━━━━━ Text section ━━━━━

In today’s fast-moving tech-enabled world, innovation and agility turned into excellent customer service is the lifeblood of organisational success. Yet, in many organisations, authoritarian cultures linger, stifling creativity and slowing progress. The truth is that rigid, top-down models can’t keep pace with the speed of change. Yet, paradoxically, such leadership styles are enjoying a renaissance, with many progressive, people-centred practices now dismissed as “too woke” or “too costly.”
From suggestion boxes to true Ownership Cultures
I’ve seen many organisations stall at the stage of being very good and struggling to attain excellence. I personally struggled to achieve excellence in the organisations I first led, and it took me a while to realise that building truly empowered and inclusive cultures, or ‘ownership culture’ as we used to call it during my time at Siemens, is the only way to achieving this. I learnt that whilst occasionally having the right idea or inspiration myself, most good ideas came from people working on the factory floor or on the job.

━━━━━

Requirements –
1. Print the part of the passage on ownership culture that begins at the words "From suggestion boxes" and stops after the words "on the job.".
2. Render this sentence from the passage on ownership culture in Spanish: "The truth is that rigid, top-down models can’t keep pace with the speed of change."
3. In one to three sentences, explain why the passage on ownership culture treats authoritarian cultures as a problem for organizations.

━━━━━ Stored data ━━━━━

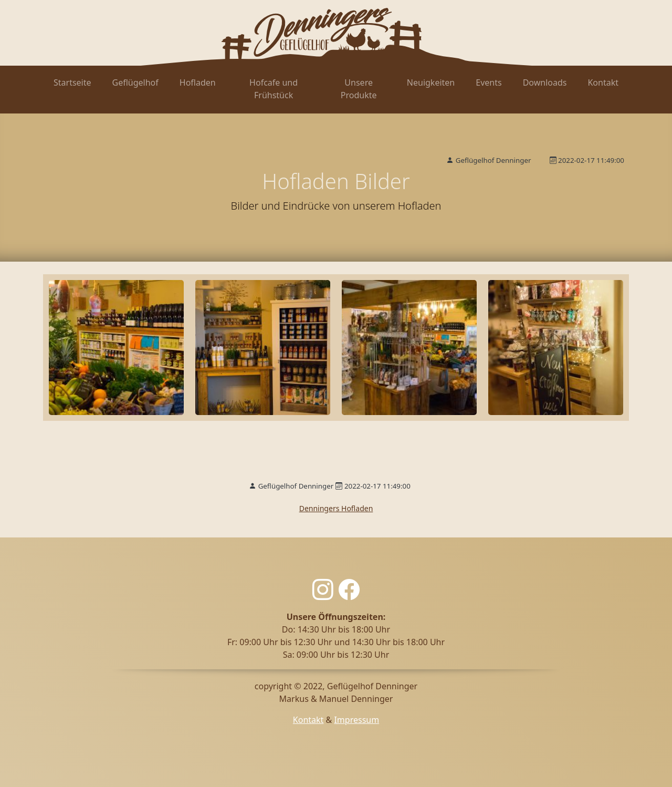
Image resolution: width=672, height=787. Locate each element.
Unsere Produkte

━━━━━

Solutions to the tasks –
1.
From suggestion boxes to true Ownership Cultures
I’ve seen many organisations stall at the stage of being very good and struggling to attain excellence. I personally struggled to achieve excellence in the organisations I first led, and it took me a while to realise that building truly empowered and inclusive cultures, or ‘ownership culture’ as we used to call it during my time at Siemens, is the only way to achieving this. I learnt that whilst occasionally having the right idea or inspiration myself, most good ideas came from people working on the factory floor or on the job.

2. La verdad es que los modelos rígidos y jerárquicos no pueden seguir el ritmo de la velocidad del cambio.

3. Authoritarian cultures stifle creativity and slow progress, while success depends on innovation and agility. Rigid, top-down models cannot keep pace with the speed of change.